Fig. 10. DSP-4 treatment accelerates appearance of motor symptoms in LPS-treated mice.

Male C57BL/6J mice received a single injection of DSP-4 (50 mg/kg, i.p.), followed by LPS (15×10⁶ EU/kg, i.p.) treatment one week later. 3, 6 and 10 months following LPS injection, corresponding motor behaviors were tested. (A) Examination of motor function by the rotarod test. Time spent balanced on top of the rotating rod (latency) was measured across six test trials for indicated treated mice. Significant differences between “two-hit” mice and LPS-treated mice were observed.
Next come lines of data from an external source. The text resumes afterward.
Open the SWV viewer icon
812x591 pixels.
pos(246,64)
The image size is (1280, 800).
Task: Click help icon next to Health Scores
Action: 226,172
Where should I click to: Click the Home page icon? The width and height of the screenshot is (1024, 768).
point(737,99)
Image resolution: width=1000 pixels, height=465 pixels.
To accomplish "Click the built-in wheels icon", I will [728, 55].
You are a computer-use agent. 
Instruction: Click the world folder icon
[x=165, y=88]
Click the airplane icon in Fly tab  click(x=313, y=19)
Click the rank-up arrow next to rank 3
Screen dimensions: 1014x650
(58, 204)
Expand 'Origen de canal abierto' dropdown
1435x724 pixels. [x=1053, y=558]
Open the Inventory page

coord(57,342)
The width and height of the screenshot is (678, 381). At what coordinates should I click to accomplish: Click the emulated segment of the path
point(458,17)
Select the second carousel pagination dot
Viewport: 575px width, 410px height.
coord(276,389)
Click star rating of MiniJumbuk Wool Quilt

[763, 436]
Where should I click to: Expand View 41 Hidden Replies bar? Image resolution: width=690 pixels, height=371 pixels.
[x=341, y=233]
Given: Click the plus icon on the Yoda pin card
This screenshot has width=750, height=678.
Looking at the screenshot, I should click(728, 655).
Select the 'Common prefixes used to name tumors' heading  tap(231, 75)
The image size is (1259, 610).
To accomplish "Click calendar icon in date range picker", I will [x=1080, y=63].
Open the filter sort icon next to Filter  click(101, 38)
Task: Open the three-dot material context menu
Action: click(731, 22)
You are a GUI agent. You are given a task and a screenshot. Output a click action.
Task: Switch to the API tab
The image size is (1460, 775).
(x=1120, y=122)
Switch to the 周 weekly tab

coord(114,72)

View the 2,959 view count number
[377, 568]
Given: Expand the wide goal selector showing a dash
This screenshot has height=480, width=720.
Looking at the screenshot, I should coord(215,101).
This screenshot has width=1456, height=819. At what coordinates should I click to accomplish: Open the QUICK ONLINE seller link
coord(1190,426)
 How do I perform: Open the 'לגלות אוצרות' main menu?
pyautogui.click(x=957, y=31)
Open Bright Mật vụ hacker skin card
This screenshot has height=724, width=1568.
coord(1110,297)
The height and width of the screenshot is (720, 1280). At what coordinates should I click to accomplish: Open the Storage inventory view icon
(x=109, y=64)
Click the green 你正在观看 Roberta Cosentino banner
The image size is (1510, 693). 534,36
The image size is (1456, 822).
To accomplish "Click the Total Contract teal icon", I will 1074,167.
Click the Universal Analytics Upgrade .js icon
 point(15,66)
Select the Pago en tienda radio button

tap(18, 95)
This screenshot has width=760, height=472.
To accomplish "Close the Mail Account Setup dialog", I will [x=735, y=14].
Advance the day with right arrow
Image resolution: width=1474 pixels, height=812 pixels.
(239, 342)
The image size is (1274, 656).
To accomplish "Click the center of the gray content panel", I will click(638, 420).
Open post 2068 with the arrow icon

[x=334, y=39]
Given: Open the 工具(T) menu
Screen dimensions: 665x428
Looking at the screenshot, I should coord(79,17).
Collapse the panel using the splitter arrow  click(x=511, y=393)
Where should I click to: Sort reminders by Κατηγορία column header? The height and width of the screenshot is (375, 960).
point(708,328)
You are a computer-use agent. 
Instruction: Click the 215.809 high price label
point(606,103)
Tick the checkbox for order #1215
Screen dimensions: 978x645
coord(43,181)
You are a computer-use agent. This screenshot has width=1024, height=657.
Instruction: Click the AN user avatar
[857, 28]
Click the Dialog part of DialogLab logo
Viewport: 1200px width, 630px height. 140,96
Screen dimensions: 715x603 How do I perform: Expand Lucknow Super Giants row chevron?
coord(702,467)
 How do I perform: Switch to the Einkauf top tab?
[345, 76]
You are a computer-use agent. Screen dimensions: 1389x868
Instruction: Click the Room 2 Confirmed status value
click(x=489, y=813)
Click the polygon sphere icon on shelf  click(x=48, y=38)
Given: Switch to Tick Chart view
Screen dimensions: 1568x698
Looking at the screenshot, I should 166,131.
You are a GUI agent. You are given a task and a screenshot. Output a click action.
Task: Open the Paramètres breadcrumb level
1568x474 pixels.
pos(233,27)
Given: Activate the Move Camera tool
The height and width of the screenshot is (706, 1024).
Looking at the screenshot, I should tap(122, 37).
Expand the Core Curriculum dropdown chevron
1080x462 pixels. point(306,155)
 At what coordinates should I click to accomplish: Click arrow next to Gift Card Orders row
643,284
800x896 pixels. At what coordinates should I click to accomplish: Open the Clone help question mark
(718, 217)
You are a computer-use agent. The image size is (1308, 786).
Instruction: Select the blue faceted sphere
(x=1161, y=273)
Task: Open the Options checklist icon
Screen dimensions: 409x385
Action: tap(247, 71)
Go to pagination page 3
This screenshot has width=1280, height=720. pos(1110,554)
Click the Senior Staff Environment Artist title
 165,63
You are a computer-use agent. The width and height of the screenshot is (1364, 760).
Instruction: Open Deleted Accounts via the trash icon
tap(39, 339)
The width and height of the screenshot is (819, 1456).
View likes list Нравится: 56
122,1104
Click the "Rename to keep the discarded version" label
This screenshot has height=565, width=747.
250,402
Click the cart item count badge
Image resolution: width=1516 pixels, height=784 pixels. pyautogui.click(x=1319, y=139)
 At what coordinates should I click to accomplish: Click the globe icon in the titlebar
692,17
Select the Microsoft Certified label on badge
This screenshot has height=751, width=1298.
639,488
Two-way ANOVA, treatment x time interaction, F(6,111)=1.996, p=0.0722; effect of time, F(2,111)=9.836, p=0.0001; effect of treatment, F(3,111)=12.07, p<0.0001. (B) Wire hang test. Error bars are expressed as means ± SEM, n=8-10. Two-way ANOVA, treatment x time interaction, F(6,113)=0.9446, p=0.4662; effect of time, F(2,113)=16.22, p<0.0001; effect of treatment, F(3,113)=8.646, p<0.0001. (C-D) Examination of absolute paw angle, [treatment x paw interaction, F(3,71)=3.5, p=0.0198; effect of paw, F(1,71)=74.53, p<0.0001] (C) and brake time, [effect of paw, F(1,66)=23.2, p<0.0001; effect of treatment, F(3,66)=9.361, p<0.0001] (D) in gait analysis by using DigiGait system. Data were analyzed by two-way ANOVA. Error bars are expressed as means ± SEM, n=8-10. *p<0.05, **p<0.01 compare with age-matched vehicle controls. ^#p<0.05 compare with LPS-alone group. The unforced moving gait analysis system also showed shorter mean stride lengths variability, [F: one-way ANOVA, F(3,21)=4.227, p=0.0174] (E-G), duck flippers feet (E and G), dragging steps (E), and twisted walking track (E and G) in the “two-hit” mice 10 months after treatments.